Машет оружием в сторону леса.
– Ты идешь со мной. Идешь дальше.
Зло – это наибольшее из чисел. Оно – неисчислимо. Оно словно океан черной, холодной и густой воды. Можно сунуть туда руку и каждый раз вытягивать иной мусор, иной формы. Зло никогда не говорит правды о себе, потому что не обладает ею.
– Кто поджег дом? – ты не двигаешься, хотя он показывает, чтобы ты это сделала.
В конце концов ты все же идешь вперед. С каждым шагом рука болит все сильнее. Тебе приходится ее поддерживать, она не может просто свободно свисать, иначе боль невозможно вынести. Ты обожаешь проигранные дела. Это твоя наибольшая страсть. Можно только говорить, но говорят – все, и никто никого не слышит. На похоронах Кирилла не было почти никого. Он говорил, что не знает своего отца, а мать натравливала на него ГОСП
[125], хотела передать ему своего нового ублюдка. Люди из ГОСПа отступили, когда поняли, что Кирилл и сам несовершеннолетний.
Ведьмак задает скорость, хотя ты идешь впереди. Всякий раз, когда начинаешь идти слишком быстро или слишком медленно, он тычет тебе в спину стволом. Вы быстро находите общий ритм. Кажется, у этого путешествия нет конца. Что-то стекает по твоему лицу, это слезы. Ты знаешь, так тело реагирует на боль в руке.
Проигранные дела, Миколай – это очередное проигранное дело. На диске у тебя все еще сохранился тот текст. Всем он очень нравился, все расспрашивали, когда ты его закончишь. Это тема для обложки приложения, говорил Яцек. Ты даже название помнишь: «Проспавший ангел». Ты всегда считалась человеком, который умеет вчувствоваться в чужое страдание. Подать кому-то руку, не боясь, что тот ее измажет. Какая глупость так думать. Что в чужое страдание можно вчувствоваться.
– Сколько еще? – спрашиваешь ты.
– Все в руце Божьей, – отвечает он и принимается насвистывать. Ты не узнаешь мелодии.
Я влюбилась в него, не могу, сказала я Яцеку по телефону. Влюбилась, засмеялся Яцек. Ну да, и что, сука, я могу с этим поделать? А ты точно влюбилась, сказал он, или влюбилась в эту историю; нет, в него, Яцек, в него я влюбилась, в человека; ну ладно, не могу спрашивать о личном, потому, может, передашь материалы и текст кому-то другому, а я тебе вчерную выплачу половину гонорара. Миколай лежал в комнате рядом, на кровати, читал книжку, ты старалась говорить тихо. Нет, я не стану так делать, потому что когда текст появится, даже если подпишет его кто-то другой, он снова начнет торчать.
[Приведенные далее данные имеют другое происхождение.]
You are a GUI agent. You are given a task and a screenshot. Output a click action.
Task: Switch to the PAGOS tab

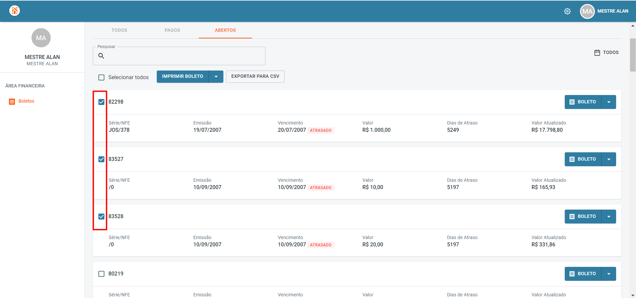pyautogui.click(x=172, y=30)
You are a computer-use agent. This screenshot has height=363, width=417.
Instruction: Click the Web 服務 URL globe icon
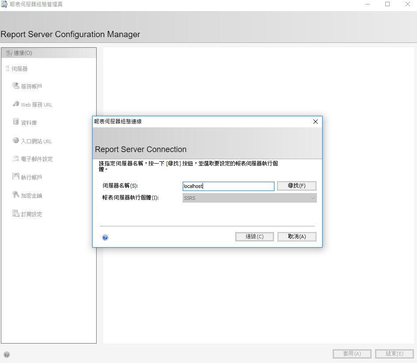point(16,104)
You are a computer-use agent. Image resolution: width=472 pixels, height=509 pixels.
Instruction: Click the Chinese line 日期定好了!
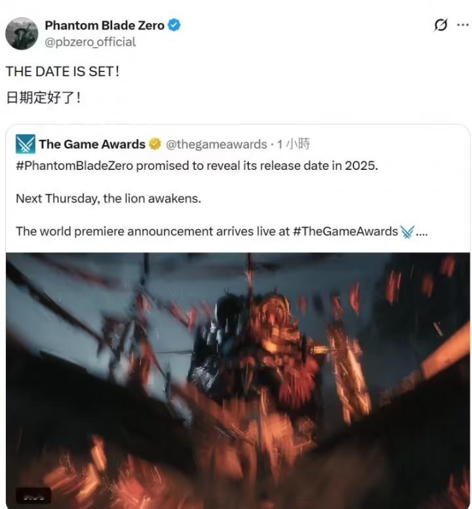(x=43, y=97)
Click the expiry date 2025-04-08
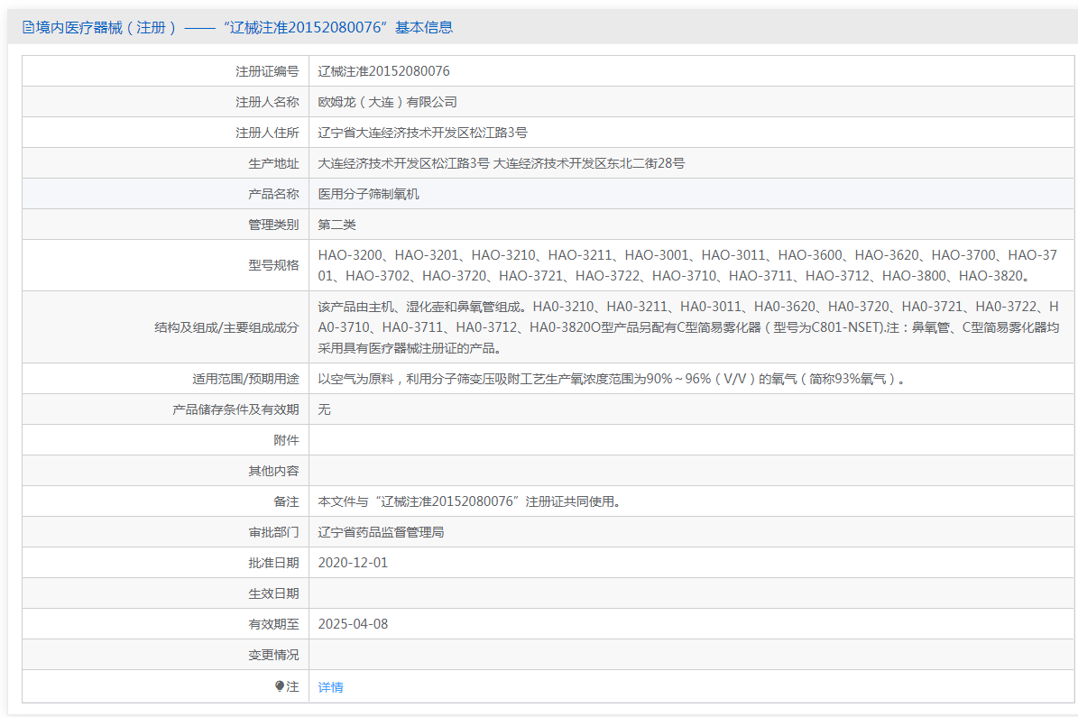Image resolution: width=1078 pixels, height=717 pixels. [x=353, y=624]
Он не может попасть под удар, не может быть этим задет. У него все хрупко, первый год абстиненции – ничто. Он снова начнет торчать, если этот текст выйдет. Слушай, я не имею права давать тебе таких советов, потому что это некультурно, но когда женщина начинает дышать на мужчину, как на младенчика, это плохо заканчивается. Всегда. В лучшем случае они перестают что-либо хотеть вообще. Кто тебе дал такой хороший совет, Яцек? Бабушка? – спросила ты. Делай, как знаешь, Юстина. Все – в руце Божьей.